Oleh Fita Indah Maulani
Bisnis Indonesia
Jakarta (26/06/09) : Lima perusahaan serius mengikuti tender WiMax pita 2,3 GHz di semua zona yang terlihat dari pembayaran bid bond lebih dari nilai minimal yaitu Rp5,2 miliar.
Bisnis Indonesia
Jakarta (26/06/09) : Lima perusahaan serius mengikuti tender WiMax pita 2,3 GHz di semua zona yang terlihat dari pembayaran bid bond lebih dari nilai minimal yaitu Rp5,2 miliar.

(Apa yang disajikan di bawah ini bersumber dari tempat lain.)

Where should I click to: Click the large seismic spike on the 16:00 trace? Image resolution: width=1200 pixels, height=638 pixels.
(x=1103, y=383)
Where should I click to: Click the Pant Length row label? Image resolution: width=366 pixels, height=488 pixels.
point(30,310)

Iwan Krisnadi, anggota Badan Regulasi Telekomunikasi Indonesia (BRTI), mengungkapkan terdapat peserta tender yang membayar bid bond melebihi dari ketentuan, yaitu sampai Rp10 miliar.

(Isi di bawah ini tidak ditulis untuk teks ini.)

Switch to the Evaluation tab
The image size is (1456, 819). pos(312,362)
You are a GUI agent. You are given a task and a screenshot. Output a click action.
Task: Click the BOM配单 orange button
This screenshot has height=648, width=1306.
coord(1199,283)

“Peserta yang membayar Rp10 miliar tersebut datang dari konsorsium yang teridir dari dua perusahaan,” ungkapnya kepada Bisnis, kemarin.
Ketentuan awal menyebutkan jumlah maksimal bid bond adalah 10% dari nilai reserved price, yaitu sebesar Rp5,2 miliar.

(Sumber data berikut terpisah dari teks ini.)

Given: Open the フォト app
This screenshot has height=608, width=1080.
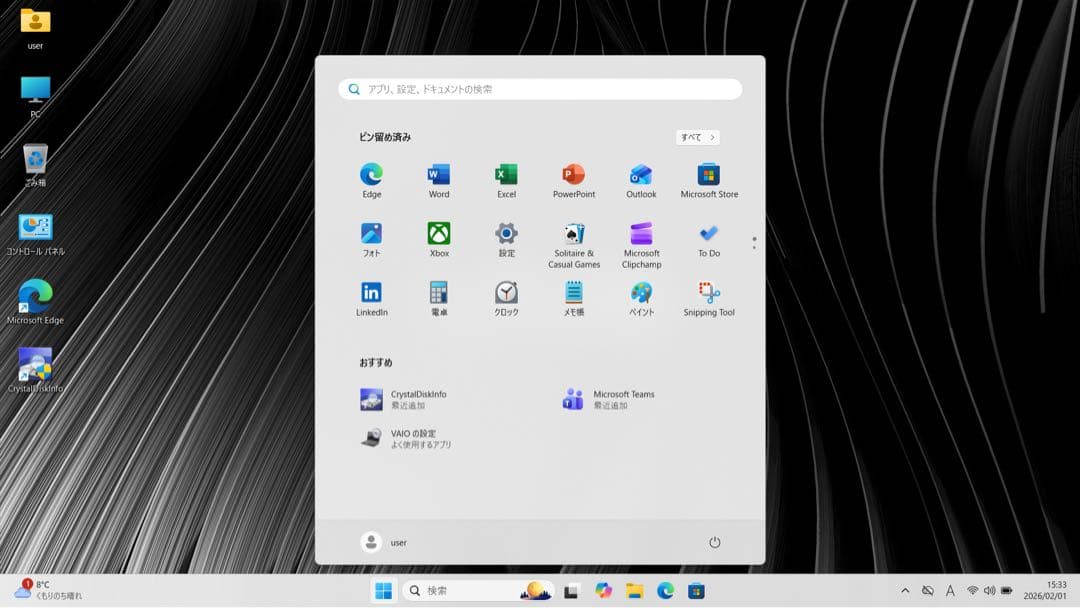Looking at the screenshot, I should [371, 233].

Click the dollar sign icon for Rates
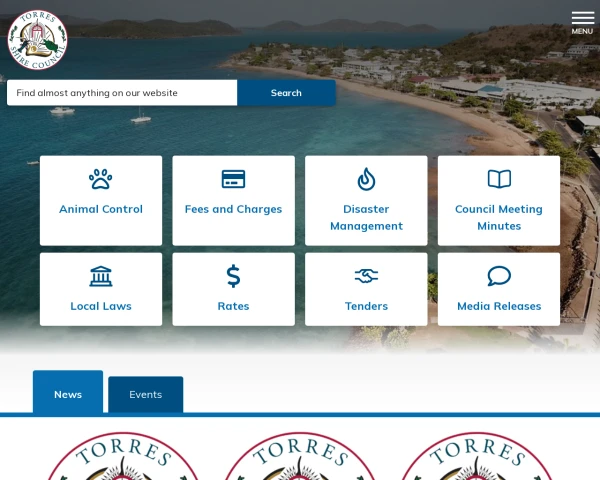(x=233, y=276)
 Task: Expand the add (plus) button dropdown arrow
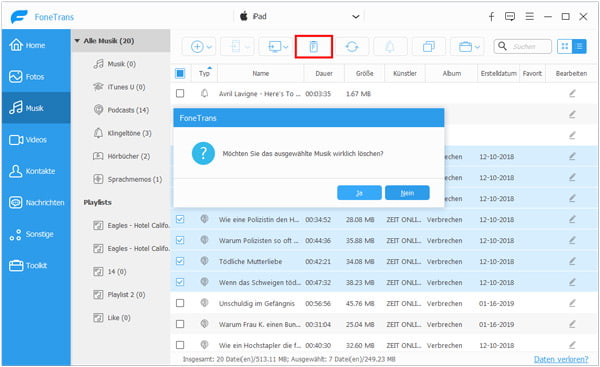[x=209, y=47]
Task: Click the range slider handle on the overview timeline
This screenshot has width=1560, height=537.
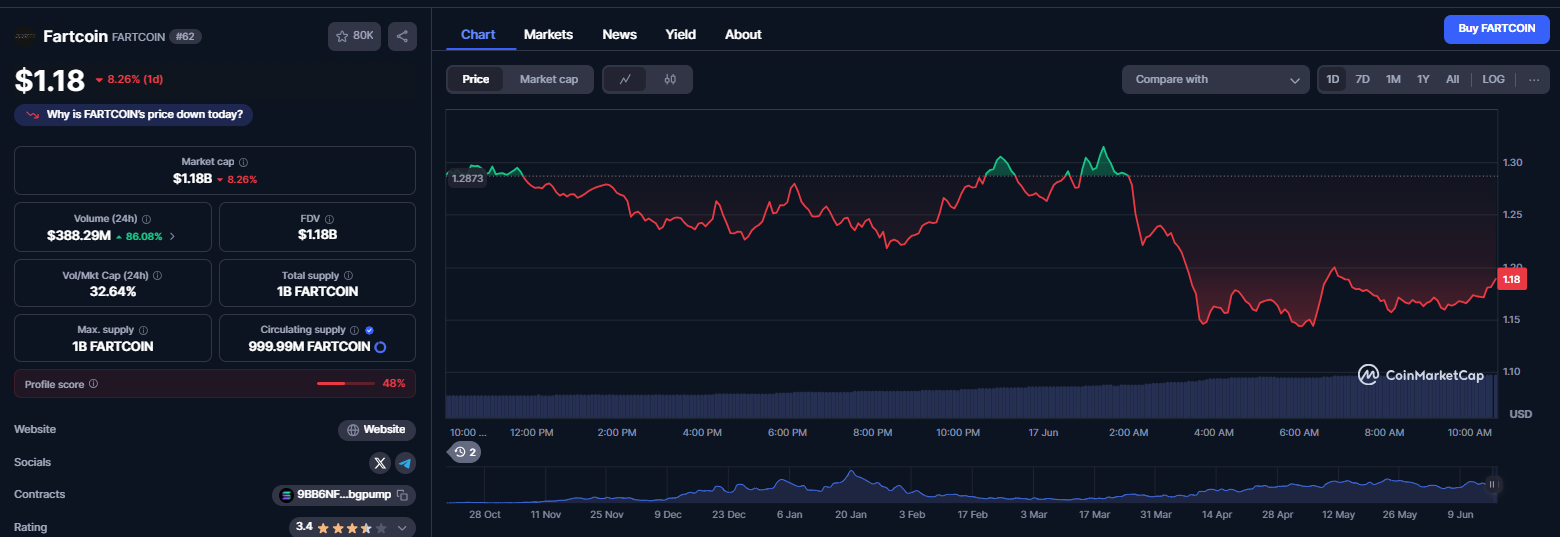Action: (1492, 485)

Di luar perusahaan yang bayar bid bond Rp10 miliar tadi, terdapat empat perusahaan peserta lainnya yang memasukkan bid bond lebih dari Rp5 miliar.
Menurut dia, hal tersebut merupakan bukti terdapat sejumlah peserta tender, yaitu lima perusahaan, yang sangat serius untuk mengikuti tender di semua zona yang digelar.
Panitia tender akan mengumumkan perusahaan yang lolos prakualifikasi Senin pekan depan.
Calon peserta tender harus memenuhi tiga persyaratan utama, yaitu menyerahkan bid bond, memenuhi aturan kepemilikan saham terkait dengan aturan perusahaan lokal, dan asing, serta memegang izin penyelenggaraan telekomunikasi.
Perusahaan dengan kepemilikan asing lebih dari 40% sampai tiga tingkatan tidak bisa mengikuti tender ini kecuali dia perusahaan terbuka. Sesuai dengan UU Pasar Modal, perusahaan terbuka yang tercatat di Bursa Efek Indonesia dianggap sebagai perusahaan lokal.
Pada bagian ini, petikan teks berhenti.